今までの人生で感じたこと、自分の考え方を率直に語ります

本社での失望

2006-10-03 13:09:40 | Weblog
1996年11月、嫌々ながらも広尾にある本社のシステム部に行った。
システム部はそれまでの営業とは全く違う雰囲気だった。仕事柄裏方の地味な仕事だけに暗い社員が多かった。営業で使い物にならなくて左遷されたような先輩もいた。噂には聞いていたが、システム部長も変わっていた。僕を警戒しているのか、最初から僕とはほとんど会話はなかった。

当時、旧システムから新システムに移行する時期で、システム部には日立の技術者が大勢来て、一日中PCの前に座ってプログラムを組んでいた。
新システムの画面を見たらMS-DOSの時代と同じテキストベースで使いにくい。せっかくWindowsマシンを使っているのになぜGUIにしないのだろう。H社ではブラウザ上でマウスで操作出来る簡単なシステムだったのに、これでは何十億もかけて新システムに移行する意味がない。何百人もの社員が使うのだから最大限簡単でわかりやすいシステムにするのが当然だ。理由を聞いたら社員が慣れていないからとか言っている。
これくらいは本社の若い社員ならすぐに覚えるのに、全くピントがずれている。今からでも修正した方がいいと思ったが、僕が来たときには既に8割以上開発を終えていた。
それにシステム部だというのにメールシステムすらない。H社では当たり前だったから、不便でたまらなかった。将来社内にメールを導入する予定はないのか聞いたら、社員同士でメールで遊ぶようになるからやらないという。
全くシステム部の人間が何を時代遅れなことを言っているのかとあきれ果てた。
上田さんがシステム部の人間は考えが古いと言っていた理由がわかった。

僕は旧システムの大型コンピュータはわからないから、新システムの検証作業ばかりやっていた。単調な仕事の繰り返しでつまらない毎日だった。こんな仕事はバイトにでもやらせればいいのにと思った。

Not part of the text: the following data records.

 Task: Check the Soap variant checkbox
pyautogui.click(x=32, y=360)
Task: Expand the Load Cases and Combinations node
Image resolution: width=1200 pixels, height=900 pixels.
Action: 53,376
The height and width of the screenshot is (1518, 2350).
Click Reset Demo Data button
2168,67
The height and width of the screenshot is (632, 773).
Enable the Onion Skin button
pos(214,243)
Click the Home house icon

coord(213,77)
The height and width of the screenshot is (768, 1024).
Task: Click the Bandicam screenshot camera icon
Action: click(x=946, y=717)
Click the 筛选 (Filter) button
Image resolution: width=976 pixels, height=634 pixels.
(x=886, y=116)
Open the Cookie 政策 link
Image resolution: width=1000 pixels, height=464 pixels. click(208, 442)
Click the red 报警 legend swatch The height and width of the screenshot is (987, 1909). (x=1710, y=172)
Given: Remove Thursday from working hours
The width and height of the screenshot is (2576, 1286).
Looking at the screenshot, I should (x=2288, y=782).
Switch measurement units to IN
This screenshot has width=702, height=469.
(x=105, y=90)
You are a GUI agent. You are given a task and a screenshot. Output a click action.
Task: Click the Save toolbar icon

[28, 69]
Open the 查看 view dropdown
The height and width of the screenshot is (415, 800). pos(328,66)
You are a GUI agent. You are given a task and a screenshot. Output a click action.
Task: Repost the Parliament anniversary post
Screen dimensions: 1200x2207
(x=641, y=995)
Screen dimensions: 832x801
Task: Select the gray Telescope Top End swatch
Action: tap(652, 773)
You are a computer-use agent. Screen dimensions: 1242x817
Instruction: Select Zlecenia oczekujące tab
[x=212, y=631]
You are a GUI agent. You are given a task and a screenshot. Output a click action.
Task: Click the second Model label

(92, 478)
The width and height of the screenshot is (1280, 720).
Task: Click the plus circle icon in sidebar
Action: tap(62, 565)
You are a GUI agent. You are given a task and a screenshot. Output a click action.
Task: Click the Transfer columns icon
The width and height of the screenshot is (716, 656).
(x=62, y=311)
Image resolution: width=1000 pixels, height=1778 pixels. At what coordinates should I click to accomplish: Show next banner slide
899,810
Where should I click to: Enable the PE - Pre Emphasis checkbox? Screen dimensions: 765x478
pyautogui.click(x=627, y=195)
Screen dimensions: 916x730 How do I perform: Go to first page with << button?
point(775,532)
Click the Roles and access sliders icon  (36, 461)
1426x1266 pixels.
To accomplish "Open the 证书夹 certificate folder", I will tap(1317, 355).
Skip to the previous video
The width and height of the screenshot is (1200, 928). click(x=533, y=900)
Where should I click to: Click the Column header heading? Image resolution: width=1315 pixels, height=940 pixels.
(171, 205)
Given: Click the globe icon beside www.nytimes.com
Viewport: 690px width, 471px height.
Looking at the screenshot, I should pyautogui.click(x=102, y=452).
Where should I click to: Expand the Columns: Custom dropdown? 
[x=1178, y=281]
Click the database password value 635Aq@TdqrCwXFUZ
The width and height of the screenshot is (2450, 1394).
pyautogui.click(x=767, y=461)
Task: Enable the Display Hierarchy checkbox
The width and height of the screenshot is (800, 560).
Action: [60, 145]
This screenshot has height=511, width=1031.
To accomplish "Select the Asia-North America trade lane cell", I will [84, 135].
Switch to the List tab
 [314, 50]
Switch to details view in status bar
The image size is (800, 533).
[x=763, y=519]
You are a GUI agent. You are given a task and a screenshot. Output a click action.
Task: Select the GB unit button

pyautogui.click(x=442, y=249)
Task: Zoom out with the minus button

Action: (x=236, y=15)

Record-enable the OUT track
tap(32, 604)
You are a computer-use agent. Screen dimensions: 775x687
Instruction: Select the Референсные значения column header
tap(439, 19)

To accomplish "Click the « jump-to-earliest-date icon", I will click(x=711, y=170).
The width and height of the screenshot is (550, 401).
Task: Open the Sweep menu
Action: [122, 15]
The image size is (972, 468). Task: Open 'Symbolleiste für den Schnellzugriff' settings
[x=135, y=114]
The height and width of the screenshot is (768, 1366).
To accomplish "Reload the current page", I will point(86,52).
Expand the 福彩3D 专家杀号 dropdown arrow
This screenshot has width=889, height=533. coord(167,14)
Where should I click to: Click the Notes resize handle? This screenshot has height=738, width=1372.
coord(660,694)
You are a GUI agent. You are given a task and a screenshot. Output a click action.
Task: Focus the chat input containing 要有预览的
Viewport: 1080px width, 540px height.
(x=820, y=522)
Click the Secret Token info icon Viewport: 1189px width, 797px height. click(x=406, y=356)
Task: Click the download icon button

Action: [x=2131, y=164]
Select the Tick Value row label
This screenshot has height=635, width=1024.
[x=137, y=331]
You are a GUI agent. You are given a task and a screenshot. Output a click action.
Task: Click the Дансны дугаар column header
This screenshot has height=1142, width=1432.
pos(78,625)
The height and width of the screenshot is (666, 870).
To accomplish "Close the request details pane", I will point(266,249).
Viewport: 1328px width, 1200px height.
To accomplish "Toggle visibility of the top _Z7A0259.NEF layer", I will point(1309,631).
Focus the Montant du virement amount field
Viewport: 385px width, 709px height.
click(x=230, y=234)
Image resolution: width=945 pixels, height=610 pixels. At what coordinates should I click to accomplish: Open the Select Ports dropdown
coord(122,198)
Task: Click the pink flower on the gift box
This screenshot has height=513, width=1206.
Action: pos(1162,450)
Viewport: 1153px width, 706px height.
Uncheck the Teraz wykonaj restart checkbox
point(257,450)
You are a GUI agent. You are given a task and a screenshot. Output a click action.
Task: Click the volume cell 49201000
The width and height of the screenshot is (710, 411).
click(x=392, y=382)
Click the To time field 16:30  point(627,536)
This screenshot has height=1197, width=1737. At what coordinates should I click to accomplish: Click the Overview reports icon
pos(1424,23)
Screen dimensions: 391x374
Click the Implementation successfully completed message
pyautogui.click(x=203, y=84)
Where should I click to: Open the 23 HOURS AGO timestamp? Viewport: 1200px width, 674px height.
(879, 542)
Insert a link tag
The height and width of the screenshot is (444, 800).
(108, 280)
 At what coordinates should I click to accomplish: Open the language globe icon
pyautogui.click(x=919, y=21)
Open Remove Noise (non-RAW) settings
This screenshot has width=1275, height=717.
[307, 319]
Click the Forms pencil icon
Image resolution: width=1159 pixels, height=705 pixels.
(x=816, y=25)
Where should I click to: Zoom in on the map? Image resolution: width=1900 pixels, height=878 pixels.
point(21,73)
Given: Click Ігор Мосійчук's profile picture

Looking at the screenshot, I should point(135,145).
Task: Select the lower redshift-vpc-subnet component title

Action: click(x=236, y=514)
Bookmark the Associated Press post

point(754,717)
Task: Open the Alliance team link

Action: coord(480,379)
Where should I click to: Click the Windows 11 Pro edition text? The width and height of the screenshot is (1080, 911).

新システム移行中の試験では様々なトラブルが出てきた。プログラムを組むのが人間である以上ミスがあって当たり前である。部長は日立の責任者を呼んで一体どうしてくれるんだと怒鳴り散らしてばかりいた。全く怒鳴っている暇があったら、具体的にこれからどう処理するべきか打ち合わせして実行に移すべきだろう。いい年をして自分のやるべきことを全然わかっていない。

せっかくH社で優秀な人達と仕事をしていたのに、本社に戻ったらまたバカの集まりに逆戻りだ。想定の範囲内とはいえ、やはり本社には失望させられた。
最初の月からシステム部での単調な日々の繰り返しが嫌になった。やはりここでは自分は満足できない。

システム部で単調な仕事をしながら、自分が将来パソコン教室を開く構想に思いをはせた。エクセルでシュミレーションしながら、どんなカリキュラムでいくらでやろうか考える毎日だった。
どうしても自分でパソコン教育の仕事をやりたくてたまらなかった。だからといって今更H社には戻れない。H社に加盟しても自分のやりたいパソコン教室は作れない。世の中に自分の理想とするパソコン教育をやる会社もない。

短い期間だったがH社で上田さんの下で勉強してこの会社での最後の目的は達成した。生涯で最も好きだったTちゃんもいない。もうこの会社には何の未練もなかった。

これ以上貴重な時間を無駄に費やしたくはない。
こうなったらもう自分でやるしかない。
2ヶ月目には会社を辞める決意をした。